> [AIM OF THE TASK]: If a line in the listing carries the word "computer", return a copy of that line.

> [DATA FOR THIS EXERCISE]:
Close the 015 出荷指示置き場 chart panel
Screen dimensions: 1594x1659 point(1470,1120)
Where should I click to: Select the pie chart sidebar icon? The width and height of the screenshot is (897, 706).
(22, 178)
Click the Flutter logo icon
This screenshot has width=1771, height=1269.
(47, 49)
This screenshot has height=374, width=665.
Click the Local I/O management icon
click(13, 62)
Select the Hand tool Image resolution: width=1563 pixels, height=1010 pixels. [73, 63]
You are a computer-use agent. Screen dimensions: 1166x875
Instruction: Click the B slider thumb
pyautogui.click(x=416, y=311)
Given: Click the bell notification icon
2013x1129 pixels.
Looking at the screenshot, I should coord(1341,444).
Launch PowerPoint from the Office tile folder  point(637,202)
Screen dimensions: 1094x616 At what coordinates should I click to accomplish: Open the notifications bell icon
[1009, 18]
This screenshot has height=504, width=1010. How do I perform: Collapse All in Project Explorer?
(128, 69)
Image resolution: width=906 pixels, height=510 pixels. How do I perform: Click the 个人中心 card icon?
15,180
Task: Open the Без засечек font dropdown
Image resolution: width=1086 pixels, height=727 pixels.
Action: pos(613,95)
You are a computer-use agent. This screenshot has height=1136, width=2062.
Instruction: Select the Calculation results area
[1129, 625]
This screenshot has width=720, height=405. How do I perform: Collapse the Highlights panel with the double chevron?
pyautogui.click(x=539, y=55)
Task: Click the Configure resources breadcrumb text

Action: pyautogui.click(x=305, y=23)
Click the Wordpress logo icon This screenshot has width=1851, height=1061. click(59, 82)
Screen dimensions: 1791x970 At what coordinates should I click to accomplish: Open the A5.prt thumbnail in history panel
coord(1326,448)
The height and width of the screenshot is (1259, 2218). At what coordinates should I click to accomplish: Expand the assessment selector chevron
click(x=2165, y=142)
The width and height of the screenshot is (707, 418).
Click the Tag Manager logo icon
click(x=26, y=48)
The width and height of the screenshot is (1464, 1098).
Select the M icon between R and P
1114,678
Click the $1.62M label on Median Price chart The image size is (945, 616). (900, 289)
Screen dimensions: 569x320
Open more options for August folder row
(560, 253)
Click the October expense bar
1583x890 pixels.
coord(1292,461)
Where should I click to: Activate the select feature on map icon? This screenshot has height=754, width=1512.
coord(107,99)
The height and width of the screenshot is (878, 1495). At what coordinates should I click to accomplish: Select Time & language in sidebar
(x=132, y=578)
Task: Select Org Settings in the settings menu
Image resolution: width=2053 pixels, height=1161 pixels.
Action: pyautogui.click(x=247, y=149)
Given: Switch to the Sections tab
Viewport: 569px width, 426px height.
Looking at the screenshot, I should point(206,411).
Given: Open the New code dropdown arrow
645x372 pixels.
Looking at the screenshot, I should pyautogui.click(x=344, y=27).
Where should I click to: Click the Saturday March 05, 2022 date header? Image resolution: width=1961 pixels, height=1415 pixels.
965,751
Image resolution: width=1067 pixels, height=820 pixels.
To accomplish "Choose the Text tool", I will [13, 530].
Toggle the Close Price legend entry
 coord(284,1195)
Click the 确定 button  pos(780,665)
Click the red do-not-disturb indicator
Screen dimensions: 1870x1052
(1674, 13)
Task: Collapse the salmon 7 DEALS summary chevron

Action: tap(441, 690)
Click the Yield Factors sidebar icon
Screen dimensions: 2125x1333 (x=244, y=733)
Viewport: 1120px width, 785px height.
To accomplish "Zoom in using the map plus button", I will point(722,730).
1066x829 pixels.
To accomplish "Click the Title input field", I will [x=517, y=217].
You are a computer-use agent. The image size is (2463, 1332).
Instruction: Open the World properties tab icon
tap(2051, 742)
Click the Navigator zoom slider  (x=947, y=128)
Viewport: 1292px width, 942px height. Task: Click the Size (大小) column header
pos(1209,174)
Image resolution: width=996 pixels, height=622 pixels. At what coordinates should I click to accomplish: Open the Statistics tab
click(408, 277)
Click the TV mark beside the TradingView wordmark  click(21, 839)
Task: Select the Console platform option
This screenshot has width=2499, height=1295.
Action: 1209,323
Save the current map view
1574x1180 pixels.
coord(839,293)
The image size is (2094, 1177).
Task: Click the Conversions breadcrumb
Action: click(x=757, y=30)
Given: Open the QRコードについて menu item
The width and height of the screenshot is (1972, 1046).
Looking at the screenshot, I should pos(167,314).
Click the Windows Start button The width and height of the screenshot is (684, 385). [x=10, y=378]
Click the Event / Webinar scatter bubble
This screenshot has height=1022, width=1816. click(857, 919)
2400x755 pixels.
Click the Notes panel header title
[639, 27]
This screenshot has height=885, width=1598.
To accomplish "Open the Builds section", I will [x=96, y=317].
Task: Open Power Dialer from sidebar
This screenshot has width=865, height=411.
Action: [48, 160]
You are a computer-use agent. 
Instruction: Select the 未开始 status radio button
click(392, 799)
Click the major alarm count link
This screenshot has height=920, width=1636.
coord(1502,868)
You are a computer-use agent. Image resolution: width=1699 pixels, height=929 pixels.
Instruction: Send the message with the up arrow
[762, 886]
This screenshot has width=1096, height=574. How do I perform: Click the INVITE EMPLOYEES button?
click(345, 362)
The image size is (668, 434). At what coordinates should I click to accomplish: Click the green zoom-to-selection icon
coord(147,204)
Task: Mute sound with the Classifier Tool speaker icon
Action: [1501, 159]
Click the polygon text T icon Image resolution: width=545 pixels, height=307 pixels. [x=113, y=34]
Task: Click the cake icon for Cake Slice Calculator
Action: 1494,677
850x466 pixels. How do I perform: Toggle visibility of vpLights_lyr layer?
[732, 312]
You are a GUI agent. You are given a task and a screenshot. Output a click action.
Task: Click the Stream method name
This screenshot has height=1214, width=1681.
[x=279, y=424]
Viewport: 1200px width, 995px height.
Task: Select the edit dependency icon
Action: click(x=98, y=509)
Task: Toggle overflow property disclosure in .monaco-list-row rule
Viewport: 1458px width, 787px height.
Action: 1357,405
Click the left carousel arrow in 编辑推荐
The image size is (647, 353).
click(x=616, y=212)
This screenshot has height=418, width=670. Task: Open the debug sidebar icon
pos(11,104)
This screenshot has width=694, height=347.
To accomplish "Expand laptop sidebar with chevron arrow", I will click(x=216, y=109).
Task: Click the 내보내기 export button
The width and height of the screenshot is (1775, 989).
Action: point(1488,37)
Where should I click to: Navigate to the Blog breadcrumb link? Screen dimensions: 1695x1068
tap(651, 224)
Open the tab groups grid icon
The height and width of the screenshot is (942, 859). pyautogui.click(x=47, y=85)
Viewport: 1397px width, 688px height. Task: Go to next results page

> [EXERCISE RESPONSE]:
You are a computer-use agent. Screen dimensions: 1166x875
You are a computer-use agent. This screenshot has height=1136, width=2062.
You are a computer-use agent. The image size is (2463, 1332).
You are a computer-use agent. 
You are a computer-use agent. Image resolution: width=1699 pixels, height=929 pixels.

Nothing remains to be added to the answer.